Page extract:
For all methods, the median bias was similar, mainly positive, increased with an increasing number of studies, and was low (< 0.04 on log OR scale). Because bias was calculated on the log OR scale (bias \(=\log \left(\hat{OR}\right)-\log (OR)=\log \left(\hat{OR}/ OR\right)\)), this could be interpreted as relative effect of the ORs. Therefore, the estimated OR increased up to 4% in median if compared to the true OR (see Table 2 and Table S2 in the Supporting Information).

Table 2 (Absolute) bias for the log OR under the null hypothesis

Coverage probability

Coverage probabilities were at or above 95% for the BBMs (BBST, BBFR, BBCB1, BBCB2) and HKSJ for all scenarios. Coverage probability for GLFR was at or above 95% for 2, 3 and 4 studies and fell below 95% for 5 (93.9%) and 10 studies (90.4%). All other methods had coverage probabilities below 95% for all scenarios (GLRRI: ≤ 85.7%; DSL: ≤ 93.3%; MH: ≤ 81.6%; POR: ≤ 80.6%; COLL: ≤ 82.2%) (see Fig. 2 and Table S3 in the Supporting Information).

Fig. 2
figure 2

Coverage probability (%) for the OR under the null hypothesis (95% CI with 2K − 2 degrees of freedom for BBST, BBCB1 and BBCB2)

BBMs (BBST, BBFR, BBCB1, BBCB2), HKSJ and GLFR had coverage probabilities ≥97.3% in scenarios with 2 studies. In scenarios with 3, 4, 5, and 10 studies, BBMs (BBST, BBFR, BBCB1, BBCB2) were closer to 95% than HKSJ (≥ 96.2% in all scenarios). The same applied to the GLFR in scenarios with 3 and 4 studies (see Fig. 2 and Table S3 in the Supporting Information).

Coverage probabilities of the BBMs were closer to 95%, i.e., less conservative, if confidence intervals with 2K − 2 degrees of freedom were used compared to the use of K – 1 degrees of freedom (see Table S3 in the Supporting Information).

Dataset records:
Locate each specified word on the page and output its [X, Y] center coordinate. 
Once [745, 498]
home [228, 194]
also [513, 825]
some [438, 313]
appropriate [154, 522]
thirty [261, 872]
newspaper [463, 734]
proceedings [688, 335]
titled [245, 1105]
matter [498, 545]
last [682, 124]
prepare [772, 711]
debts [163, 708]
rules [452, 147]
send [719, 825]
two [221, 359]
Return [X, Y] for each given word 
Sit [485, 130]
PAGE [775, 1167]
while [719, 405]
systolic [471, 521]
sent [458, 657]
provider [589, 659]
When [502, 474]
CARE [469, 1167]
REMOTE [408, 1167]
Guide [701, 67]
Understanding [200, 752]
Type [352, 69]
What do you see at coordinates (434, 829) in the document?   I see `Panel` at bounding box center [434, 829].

--

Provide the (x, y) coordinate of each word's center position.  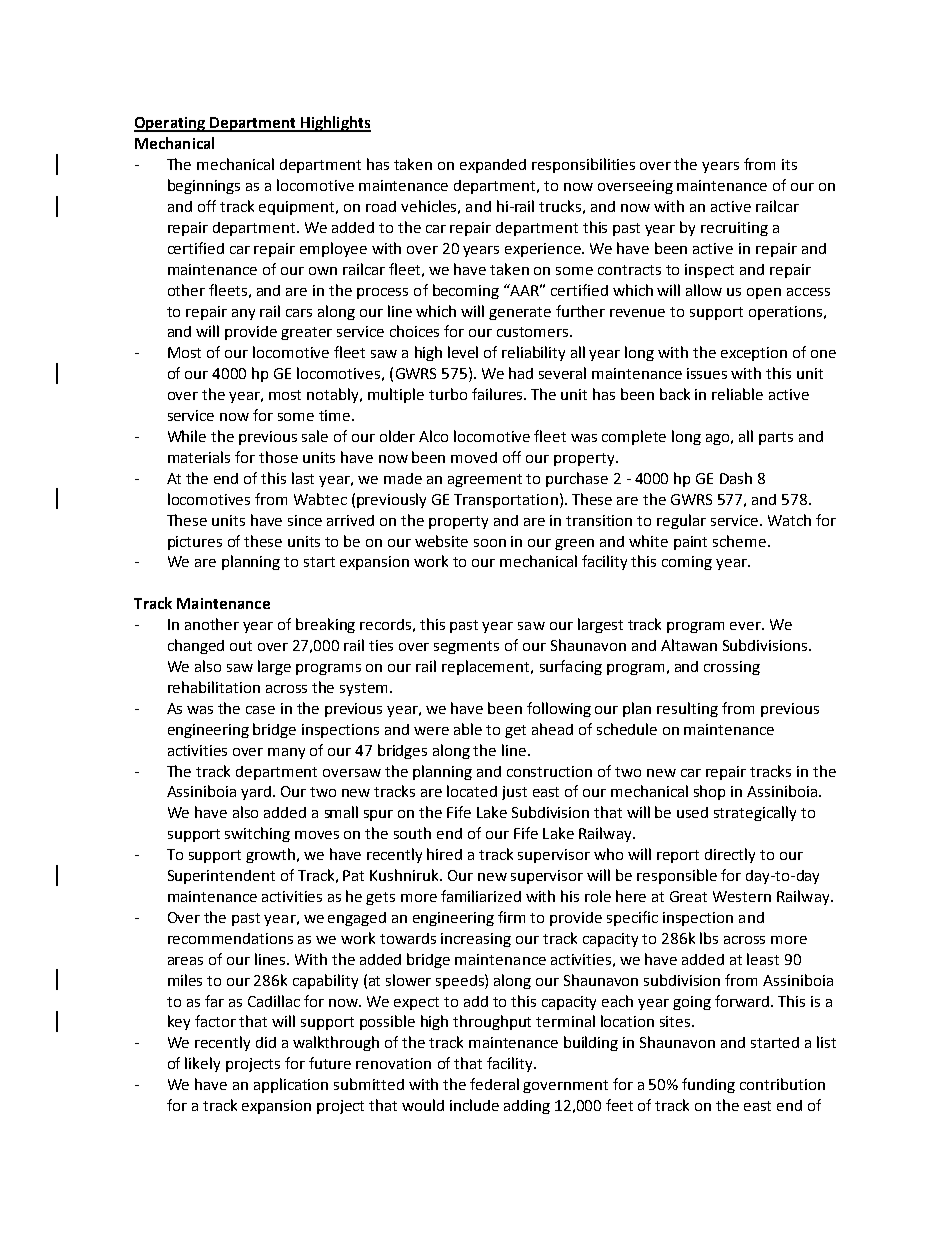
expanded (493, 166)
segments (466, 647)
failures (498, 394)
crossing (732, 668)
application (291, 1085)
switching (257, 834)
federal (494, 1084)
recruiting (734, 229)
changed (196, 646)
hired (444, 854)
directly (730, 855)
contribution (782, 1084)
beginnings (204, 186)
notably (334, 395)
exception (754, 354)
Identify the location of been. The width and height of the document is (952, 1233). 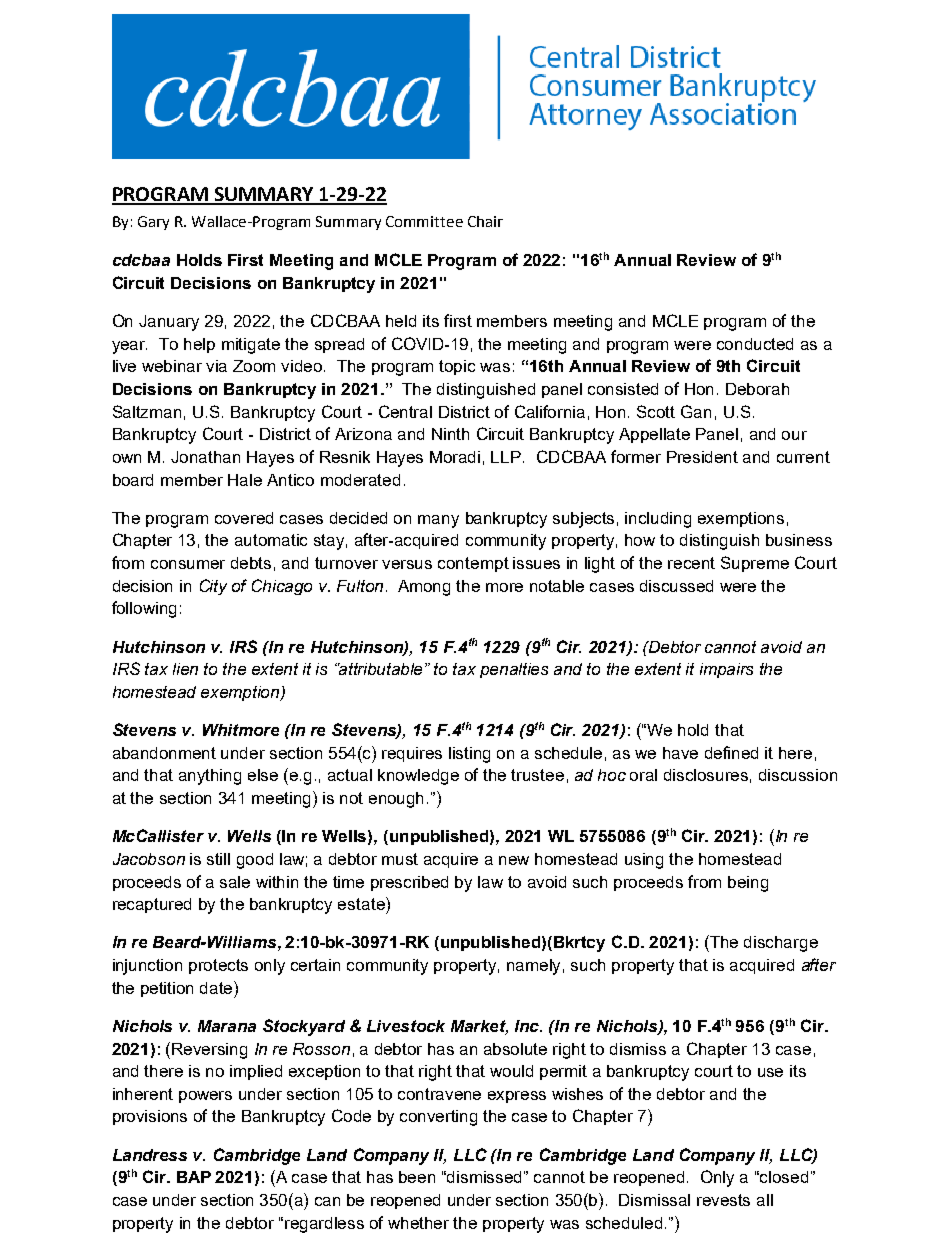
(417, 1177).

* * *

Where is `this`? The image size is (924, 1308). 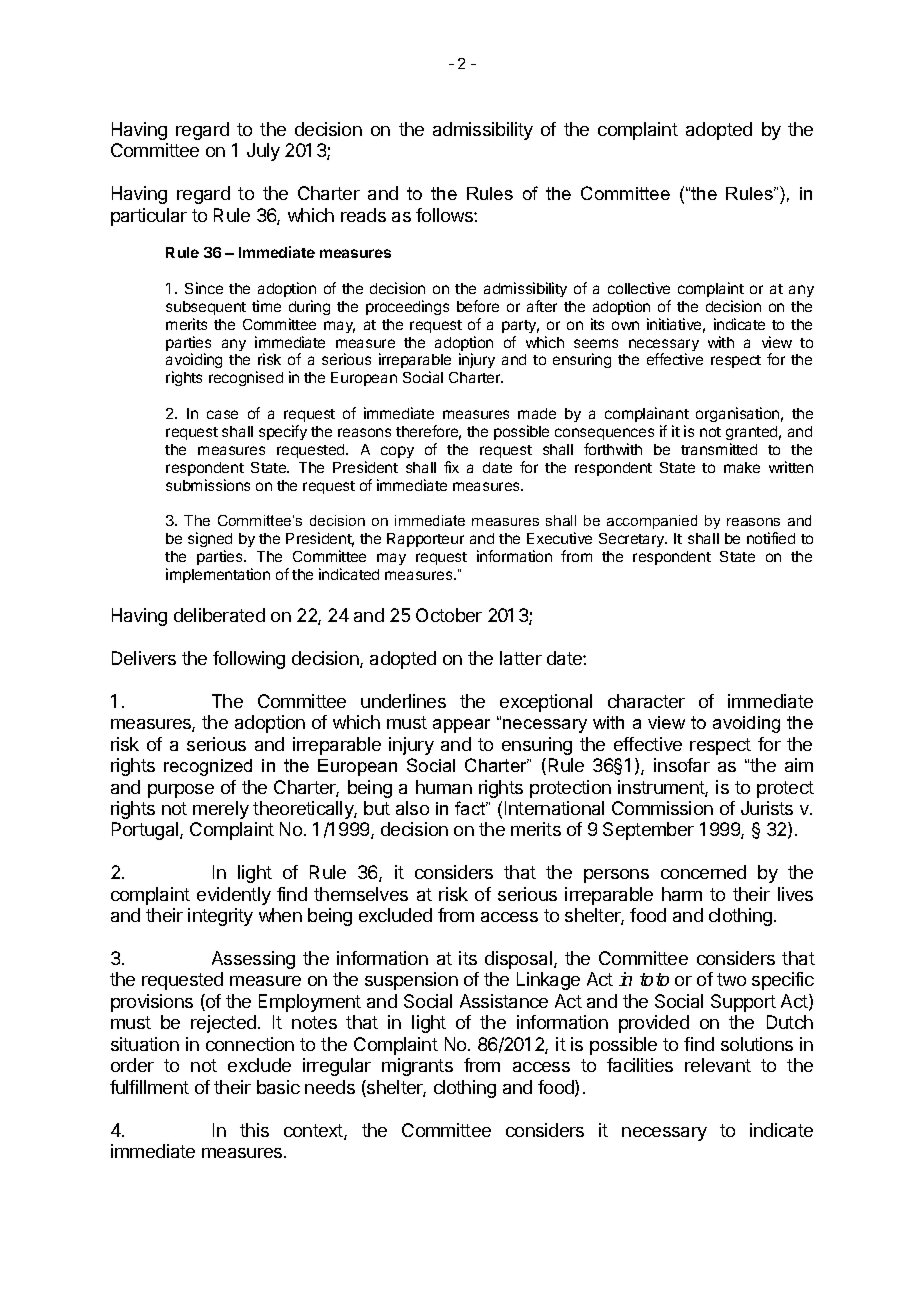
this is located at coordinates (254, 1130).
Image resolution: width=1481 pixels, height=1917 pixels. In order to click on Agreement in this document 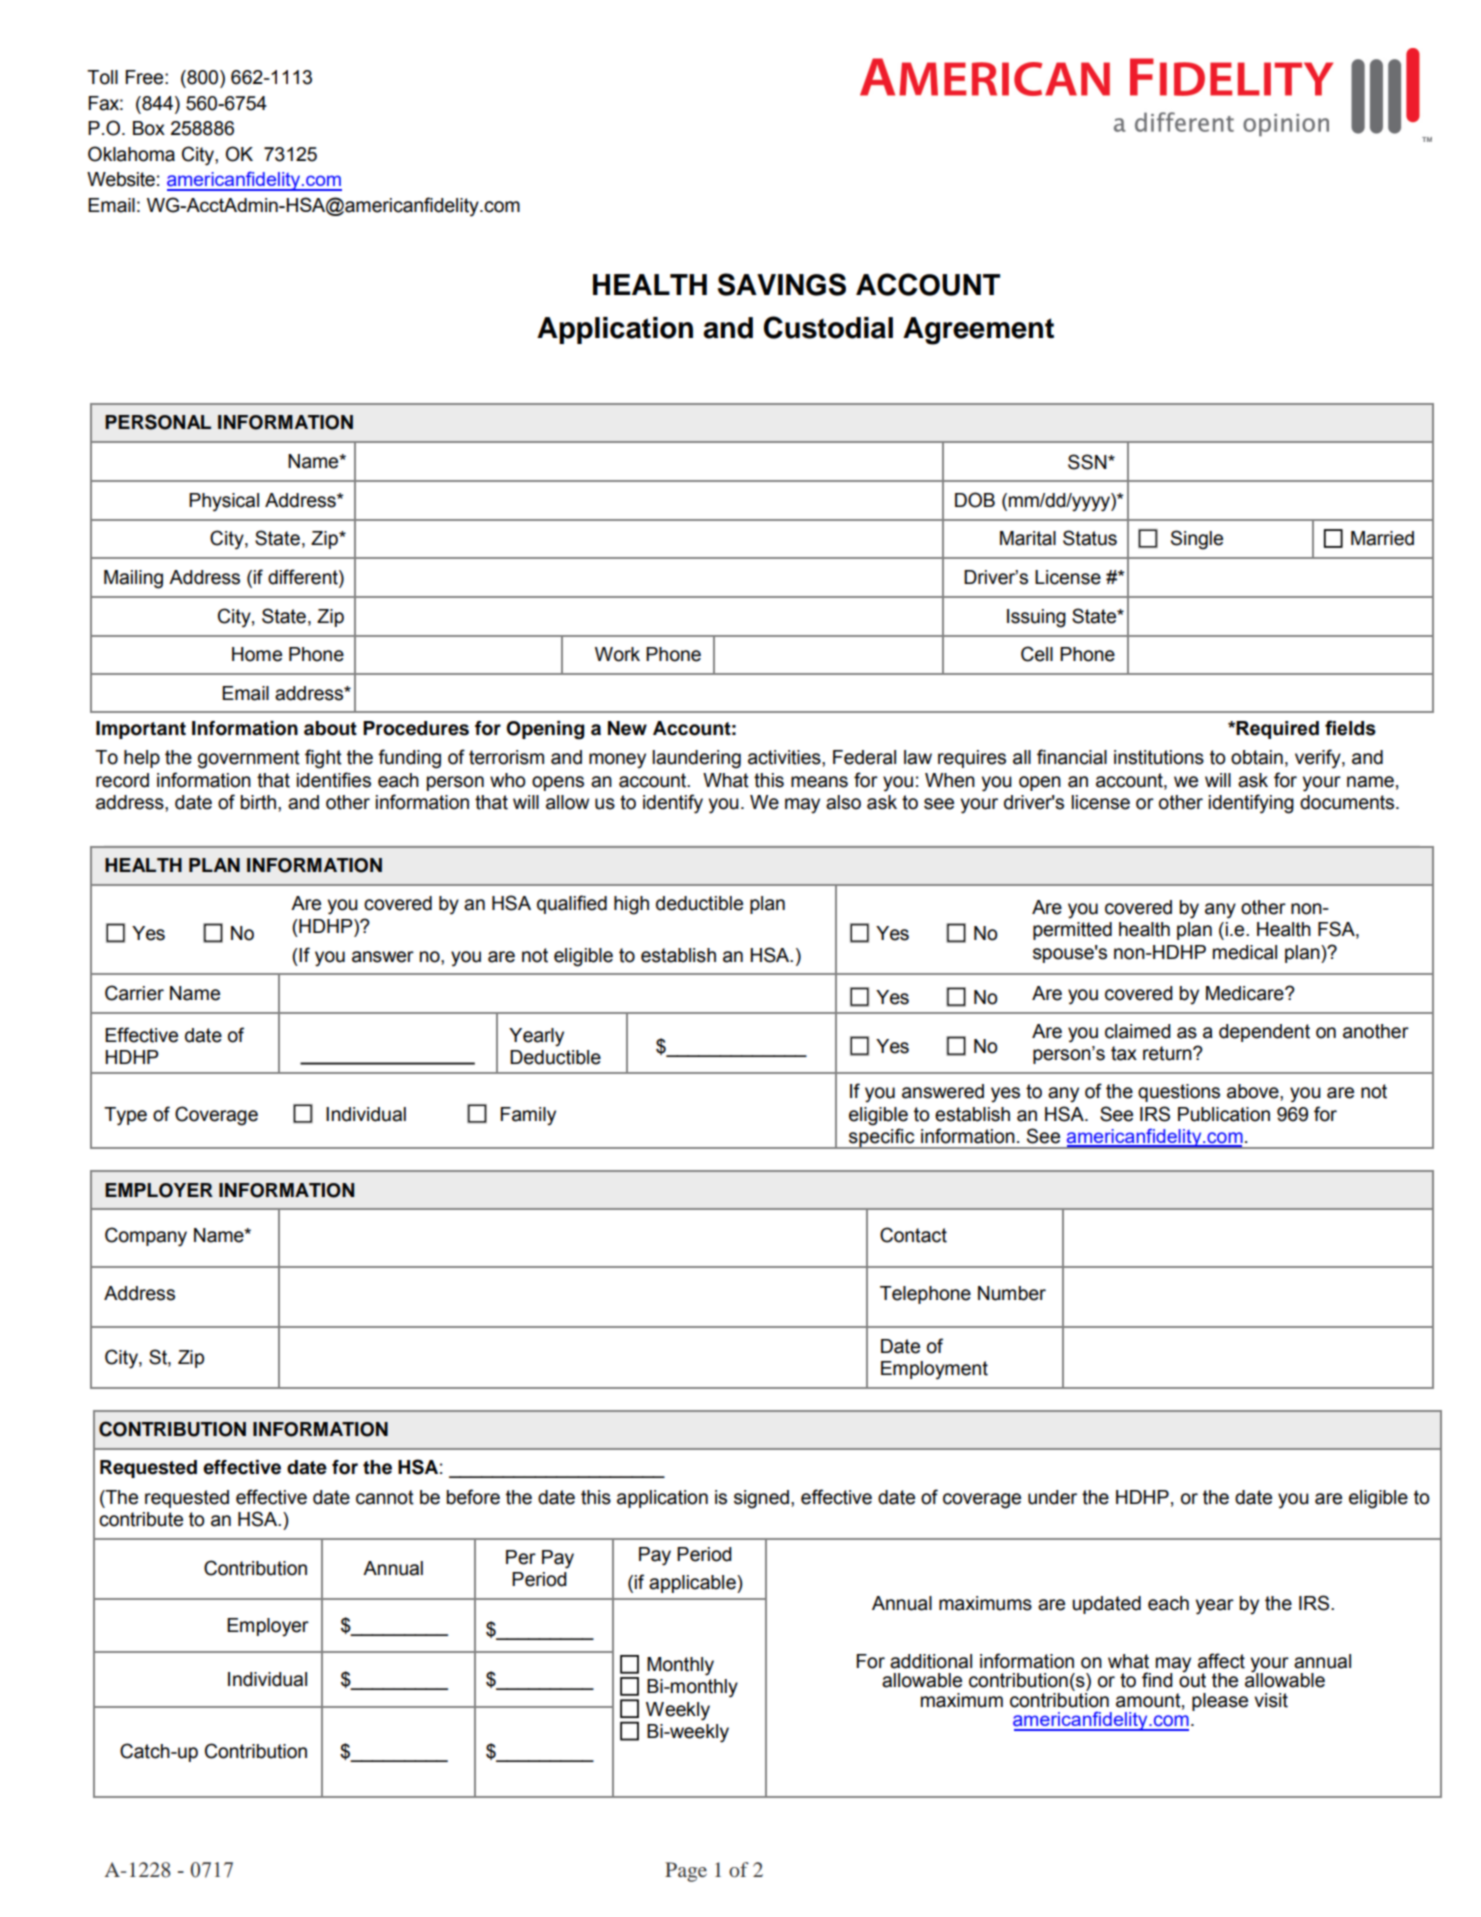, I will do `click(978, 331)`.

Brief 1:
Using the meta-analysis text, decide whether each statement agrees with it. Answer yes or no for each, and quote the deciding words.
(a) For all methods, the median bias reached 0.04 or more on the log OR scale.
(b) GLFR's coverage probability fell below 95% in the scenario with 10 studies.
(c) The BBMs were less conservative when K – 1 degrees of freedom were used than when 2K − 2 degrees of freedom were used.
Brief 2: Please edit the listing, starting at the line that has "Locate each specified" and stopping after the line that has "What do you". Change "word" to "term" and leave everything else as it is.

Task output 1:
(a) No: "was low (< 0.04 on log OR scale)"
(b) Yes: "fell below 95% for 5 (93.9%) and 10 studies (90.4%)"
(c) No: "closer to 95%, i.e., less conservative, if confidence intervals with 2K − 2 degrees of freedom were used compared to the use of K – 1 degrees of freedom"

Task output 2:
Locate each specified term on the page and output its [X, Y] center coordinate. 
Once [745, 498]
home [228, 194]
also [513, 825]
some [438, 313]
appropriate [154, 522]
thirty [261, 872]
newspaper [463, 734]
proceedings [688, 335]
titled [245, 1105]
matter [498, 545]
last [682, 124]
prepare [772, 711]
debts [163, 708]
rules [452, 147]
send [719, 825]
two [221, 359]
Return [X, Y] for each given term 
Sit [485, 130]
PAGE [775, 1167]
while [719, 405]
systolic [471, 521]
sent [458, 657]
provider [589, 659]
When [502, 474]
CARE [469, 1167]
REMOTE [408, 1167]
Guide [701, 67]
Understanding [200, 752]
Type [352, 69]
What do you see at coordinates (434, 829) in the document?   I see `Panel` at bounding box center [434, 829].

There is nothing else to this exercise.